I left Adam in the middle of an unexpected battle, and the last thing he did really shocked me. I didn't think he could be so vicious, but he saw Riley in danger and his feline instincts kicked in. I have a feeling that he might feel guilty after the dust settles. We'll see tomorrow....


Revisions are going slowly, but I'm not being so hard on myself. It's the holidays after all. 


Merry Christmas!!!!

Saturday, December 5, 2009

Dreams and Delusions

I have started revisions on Moonfire. 


Actually I started several weeks ago. I wanted to be done with the darn thing by now. The process is daunting.  I feel like I'm stumbling through a hurricane of random words grasping at them and crossing them out with no clue what works and what doesn't. 


I've doubted my talent-- will anyone even read this? Am I any good at all? What if I can't make it as an author? Will  I be working in a hardware store for the rest of my life? It's very scary. I see my mom worrying constantly about money. It's like a weight the size of an SUV bearing down on her. Will it be the same for me? 


I see grown men and women flipping burgers or scrubbing tables, talking about the jobs they loathe, bosses they hate, bills they can barely pay.  I can't help but wonder... did they want this? When they were little and their elementary school teachers asked them what they wanted to be was it all a cruel joke? Did that guy who made my sandwich at Subway want to be an astronaut? Or that woman who ran the check out at Walmart want to be a singer? 


To me, further down the road, if I'm not living anything but my dreams, I'm living in a trap. I work in a hardware store for my uncle,  he's a good boss, and I don't hate my co-workers, but there's still a restlessness there. I like my job-- most of the time :)-- but I like writing better. Sometimes it's a tug-o-war between the two and it leaves me at a loss. Will I lose sight of my dreams and be stocking the dollar aisle for the rest of my life? I hope not.


But as I'm revising Moonfire and my sentences don't sound like the other authors I read, I question myself. Am I really good? Do I have a future at all in the publishing world? The harder things get the more  I wonder if I've only tricked myself into believing I stand a chance. Is this a legitimate dream, worth pursuing, or a delusion that will pass with time? We'll see.

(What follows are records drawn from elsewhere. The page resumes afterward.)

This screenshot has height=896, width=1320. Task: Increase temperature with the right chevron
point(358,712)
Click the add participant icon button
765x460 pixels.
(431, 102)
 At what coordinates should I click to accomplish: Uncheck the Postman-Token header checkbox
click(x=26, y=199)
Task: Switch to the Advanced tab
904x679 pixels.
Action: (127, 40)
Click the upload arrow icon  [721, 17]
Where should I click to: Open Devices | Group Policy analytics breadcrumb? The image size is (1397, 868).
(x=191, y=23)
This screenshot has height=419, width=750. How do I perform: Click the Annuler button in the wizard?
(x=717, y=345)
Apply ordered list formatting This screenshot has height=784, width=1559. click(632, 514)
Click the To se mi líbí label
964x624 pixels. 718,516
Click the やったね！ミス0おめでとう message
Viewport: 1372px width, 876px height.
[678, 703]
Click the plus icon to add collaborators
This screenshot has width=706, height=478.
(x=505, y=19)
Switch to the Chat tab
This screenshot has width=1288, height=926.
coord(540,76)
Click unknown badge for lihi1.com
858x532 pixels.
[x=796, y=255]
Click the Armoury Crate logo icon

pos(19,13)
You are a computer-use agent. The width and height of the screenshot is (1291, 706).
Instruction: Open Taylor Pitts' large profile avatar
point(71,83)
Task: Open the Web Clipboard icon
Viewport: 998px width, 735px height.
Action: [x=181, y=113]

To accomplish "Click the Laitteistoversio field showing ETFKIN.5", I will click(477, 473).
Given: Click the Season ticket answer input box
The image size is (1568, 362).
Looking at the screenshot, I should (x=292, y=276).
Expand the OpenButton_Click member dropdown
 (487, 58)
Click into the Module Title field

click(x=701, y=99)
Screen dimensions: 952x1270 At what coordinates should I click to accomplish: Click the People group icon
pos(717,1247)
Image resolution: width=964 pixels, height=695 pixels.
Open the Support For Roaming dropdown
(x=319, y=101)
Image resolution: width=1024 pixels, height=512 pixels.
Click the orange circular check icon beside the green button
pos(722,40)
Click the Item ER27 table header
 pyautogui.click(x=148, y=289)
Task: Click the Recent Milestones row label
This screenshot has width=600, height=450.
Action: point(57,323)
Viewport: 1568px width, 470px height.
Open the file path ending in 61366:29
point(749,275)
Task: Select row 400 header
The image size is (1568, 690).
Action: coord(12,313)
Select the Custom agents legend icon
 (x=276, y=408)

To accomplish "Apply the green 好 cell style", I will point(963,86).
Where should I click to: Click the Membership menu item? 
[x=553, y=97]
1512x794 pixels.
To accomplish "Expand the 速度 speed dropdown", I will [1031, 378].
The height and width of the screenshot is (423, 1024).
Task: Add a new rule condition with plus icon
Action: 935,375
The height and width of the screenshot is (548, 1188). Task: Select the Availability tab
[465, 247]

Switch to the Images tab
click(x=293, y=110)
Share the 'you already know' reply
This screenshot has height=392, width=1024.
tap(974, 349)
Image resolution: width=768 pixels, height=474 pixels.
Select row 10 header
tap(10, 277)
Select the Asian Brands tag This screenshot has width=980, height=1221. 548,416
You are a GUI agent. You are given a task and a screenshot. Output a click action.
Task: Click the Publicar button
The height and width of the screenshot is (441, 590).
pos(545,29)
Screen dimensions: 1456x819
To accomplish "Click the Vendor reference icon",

On a side note: I turned 18! 

Friday, November 13, 2009

What's a Writer to Do?

I have wrote two and a half books in three months. You could call me obsessed-- though dedicated sounds a lot better. You could even call me mad. I'd still be hovering over my laptop still in my own world while I pretend to listen to you. If you're lucky you'd get a nod.


I've been stretching myself a little thin. I'm working on three different books right now and something has to give. I think I'm writing myself into a rut. Is this what I'll be doing a year from now? I have two first drafts sitting in my hard drive (and really slowing down my poor Mac.) Should I start revisions or finish the rest of the series first? That is the question that haunts me. I want to be published. Maybe I should get a book ready to send to an agent perhaps? 


Hmmm, but that would mean dropping out of NaNoWriMo. I don't feel my heart as much with this book. Maybe I should polish up Moonfire-- my favorite. 


I'm so torn. 


I think I'll let NaNoWriMo rest this year, the idea will still be there when I finish my beloved Silvermoon Series. 


Moonfire... in print. I think I just had an epiphany...

Wednesday, November 4, 2009

Ready for NaNoWriMo, My Dears?

I'm not. 


I don't even have my scenes planned out, but you know what? I'm writing anyways, and so far I like where it's going. 


I'm writing about a princess, Jaz, from a land called Cannes, who for the position as Captain of her kingdom's army, goes behind her father's back and escorts her sister, Ellia, to an enemy king in Elmes who wishes to have Ellia as his queen or else he will annihilate Cannes.
But when they meet an Elmesian, Eian, who hides his face and works dark magic, tensions arise between the sisters and Jaz's best friend, Sari, as this mysterious stranger steals Ellia's heart and sets his sights on Jaz.  Eian always gets what he wants.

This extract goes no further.